■ **Directions**
In the forum thread on Native American targets below, copy out word for word the passage that starts at "what tmarch said" and stops after "(Jul 26, 2006)".

# Native American Targets



## tmarch (Jun 7, 2002)

buffalo:wink:
Seriously the heads they shot were pretty expendable & actually didn't suffer that much from hitting dirt. Wish all I had to do was hunt, bet a fella could get pretty good at it since your life might depend on it.


----------



## cbmac (May 24, 2006)

Interesting question. This is the only thing I could find so far.

This is not only a target, but a means of choosing arrows for good penetration.
http://www.sierracanyon.pvt.k12.ca.us/school/chumash/games.html

I think I'll keep looking.

CBMac


----------



## don s (Mar 7, 2003)

the white man


----------



## peace (May 25, 2006)

*lol*



don s said:


> the white man


----------



## double_lung_ya (Jun 13, 2006)

don s said:


> the white man


----------



## preyquester (Feb 3, 2004)

eachother ..


----------



## Selil (Sep 5, 2005)

The didn't have seasons, restrictions, and only a couple methods of keeping food for a period of time. So, I imagine they hunted daily if not weekly at the family unit level. Practice WAS the hunt in other words.


----------



## Dagdamor (Jul 14, 2006)

what tmarch said "Seriously the heads they shot were pretty expendable & actually didn't suffer that much from hitting dirt." all they had to do was shoot at a general area in a mound of dirt, i think the actual term is a hummock


----------



## Okie1bow (Jul 26, 2006)

■ **Collected data**

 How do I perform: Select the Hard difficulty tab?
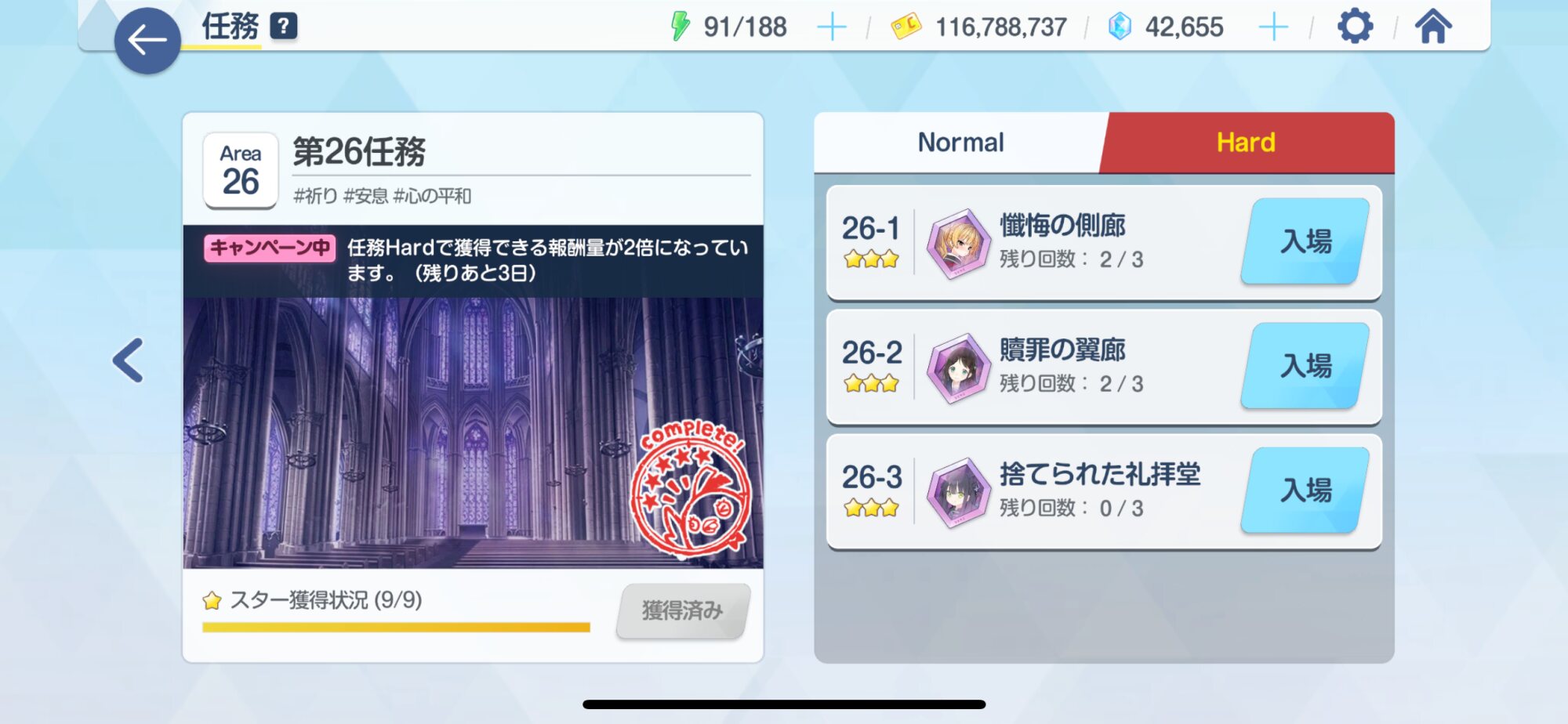pos(1247,143)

■ **Result of this exercise**
what tmarch said "Seriously the heads they shot were pretty expendable & actually didn't suffer that much from hitting dirt." all they had to do was shoot at a general area in a mound of dirt, i think the actual term is a hummock


----------



## Okie1bow (Jul 26, 2006)